> Record extracts
★ ★ ★

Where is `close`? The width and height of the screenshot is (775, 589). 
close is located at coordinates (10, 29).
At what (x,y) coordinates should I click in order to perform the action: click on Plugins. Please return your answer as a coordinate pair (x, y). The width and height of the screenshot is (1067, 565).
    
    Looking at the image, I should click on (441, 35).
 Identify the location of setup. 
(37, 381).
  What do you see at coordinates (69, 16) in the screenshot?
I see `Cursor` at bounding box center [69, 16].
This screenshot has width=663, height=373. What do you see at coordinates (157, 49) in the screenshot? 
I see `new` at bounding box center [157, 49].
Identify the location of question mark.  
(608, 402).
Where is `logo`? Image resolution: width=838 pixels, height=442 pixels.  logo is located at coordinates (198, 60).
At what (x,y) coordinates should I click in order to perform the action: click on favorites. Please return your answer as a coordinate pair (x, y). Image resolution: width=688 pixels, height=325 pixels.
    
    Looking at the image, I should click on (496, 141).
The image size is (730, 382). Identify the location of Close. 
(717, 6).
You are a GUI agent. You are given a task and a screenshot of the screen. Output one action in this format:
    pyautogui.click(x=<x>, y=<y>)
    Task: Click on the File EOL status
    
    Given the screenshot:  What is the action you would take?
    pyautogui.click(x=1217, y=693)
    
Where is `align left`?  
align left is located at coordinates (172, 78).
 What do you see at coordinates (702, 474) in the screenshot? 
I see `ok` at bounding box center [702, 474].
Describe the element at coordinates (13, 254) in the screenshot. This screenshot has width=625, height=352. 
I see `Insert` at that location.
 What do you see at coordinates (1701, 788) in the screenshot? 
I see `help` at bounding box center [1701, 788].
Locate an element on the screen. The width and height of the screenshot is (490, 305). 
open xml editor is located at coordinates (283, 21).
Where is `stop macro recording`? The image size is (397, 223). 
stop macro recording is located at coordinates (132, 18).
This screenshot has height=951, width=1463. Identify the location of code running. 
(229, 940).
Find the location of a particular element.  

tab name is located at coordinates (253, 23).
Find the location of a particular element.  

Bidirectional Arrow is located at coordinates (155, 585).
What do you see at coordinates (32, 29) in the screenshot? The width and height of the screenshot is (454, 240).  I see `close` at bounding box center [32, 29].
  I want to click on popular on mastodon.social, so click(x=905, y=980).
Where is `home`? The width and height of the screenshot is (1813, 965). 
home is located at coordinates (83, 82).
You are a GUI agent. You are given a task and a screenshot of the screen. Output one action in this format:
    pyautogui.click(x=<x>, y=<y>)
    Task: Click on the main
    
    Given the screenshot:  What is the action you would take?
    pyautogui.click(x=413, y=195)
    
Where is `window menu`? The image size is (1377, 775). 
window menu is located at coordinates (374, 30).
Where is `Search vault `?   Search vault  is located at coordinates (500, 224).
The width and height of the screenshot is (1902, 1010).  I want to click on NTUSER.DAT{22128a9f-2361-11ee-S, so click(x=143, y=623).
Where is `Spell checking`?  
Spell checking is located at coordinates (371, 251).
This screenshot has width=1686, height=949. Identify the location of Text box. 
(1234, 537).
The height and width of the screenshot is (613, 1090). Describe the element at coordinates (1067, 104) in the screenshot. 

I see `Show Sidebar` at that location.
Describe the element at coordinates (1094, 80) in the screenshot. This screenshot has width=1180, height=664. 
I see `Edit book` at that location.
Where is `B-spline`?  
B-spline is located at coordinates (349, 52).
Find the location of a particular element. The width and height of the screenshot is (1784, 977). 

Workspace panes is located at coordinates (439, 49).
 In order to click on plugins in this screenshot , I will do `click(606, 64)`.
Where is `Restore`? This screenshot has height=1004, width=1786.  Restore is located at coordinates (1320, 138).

★ ★ ★

> To be done
Reproduce the entire listing above word for word, from its first line to its last, without changing anything.

> Response to the task
Where is `close`? The width and height of the screenshot is (775, 589). 
close is located at coordinates (10, 29).
At what (x,y) coordinates should I click in order to perform the action: click on Plugins. Please return your answer as a coordinate pair (x, y). The width and height of the screenshot is (1067, 565).
    
    Looking at the image, I should click on (441, 35).
 Identify the location of setup. 
(37, 381).
  What do you see at coordinates (69, 16) in the screenshot?
I see `Cursor` at bounding box center [69, 16].
This screenshot has width=663, height=373. What do you see at coordinates (157, 49) in the screenshot? 
I see `new` at bounding box center [157, 49].
Identify the location of question mark.  
(608, 402).
Where is `logo`? Image resolution: width=838 pixels, height=442 pixels.  logo is located at coordinates (198, 60).
At what (x,y) coordinates should I click in order to perform the action: click on favorites. Please return your answer as a coordinate pair (x, y). Image resolution: width=688 pixels, height=325 pixels.
    
    Looking at the image, I should click on (496, 141).
The image size is (730, 382). Identify the location of Close. 
(717, 6).
You are a GUI agent. You are given a task and a screenshot of the screen. Output one action in this format:
    pyautogui.click(x=<x>, y=<y>)
    Task: Click on the File EOL status
    
    Given the screenshot:  What is the action you would take?
    pyautogui.click(x=1217, y=693)
    
Where is `align left`?  
align left is located at coordinates (172, 78).
 What do you see at coordinates (702, 474) in the screenshot? 
I see `ok` at bounding box center [702, 474].
Describe the element at coordinates (13, 254) in the screenshot. This screenshot has width=625, height=352. 
I see `Insert` at that location.
 What do you see at coordinates (1701, 788) in the screenshot? 
I see `help` at bounding box center [1701, 788].
Locate an element on the screen. The width and height of the screenshot is (490, 305). 
open xml editor is located at coordinates (283, 21).
Where is `stop macro recording`? The image size is (397, 223). 
stop macro recording is located at coordinates (132, 18).
This screenshot has height=951, width=1463. Identify the location of code running. 
(229, 940).
Find the location of a particular element.  

tab name is located at coordinates (253, 23).
Find the location of a particular element.  

Bidirectional Arrow is located at coordinates (155, 585).
What do you see at coordinates (32, 29) in the screenshot? The width and height of the screenshot is (454, 240).  I see `close` at bounding box center [32, 29].
  I want to click on popular on mastodon.social, so click(x=905, y=980).
Where is `home`? The width and height of the screenshot is (1813, 965). 
home is located at coordinates (83, 82).
You are a GUI agent. You are given a task and a screenshot of the screen. Output one action in this format:
    pyautogui.click(x=<x>, y=<y>)
    Task: Click on the main
    
    Given the screenshot:  What is the action you would take?
    pyautogui.click(x=413, y=195)
    
Where is `window menu`? The image size is (1377, 775). 
window menu is located at coordinates (374, 30).
Where is `Search vault `?   Search vault  is located at coordinates (500, 224).
The width and height of the screenshot is (1902, 1010).  I want to click on NTUSER.DAT{22128a9f-2361-11ee-S, so click(x=143, y=623).
Where is `Spell checking`?  
Spell checking is located at coordinates (371, 251).
This screenshot has width=1686, height=949. Identify the location of Text box. 
(1234, 537).
The height and width of the screenshot is (613, 1090). Describe the element at coordinates (1067, 104) in the screenshot. 

I see `Show Sidebar` at that location.
Describe the element at coordinates (1094, 80) in the screenshot. This screenshot has width=1180, height=664. 
I see `Edit book` at that location.
Where is `B-spline`?  
B-spline is located at coordinates (349, 52).
Find the location of a particular element. The width and height of the screenshot is (1784, 977). 

Workspace panes is located at coordinates (439, 49).
 In order to click on plugins in this screenshot , I will do `click(606, 64)`.
Where is `Restore`? This screenshot has height=1004, width=1786.  Restore is located at coordinates (1320, 138).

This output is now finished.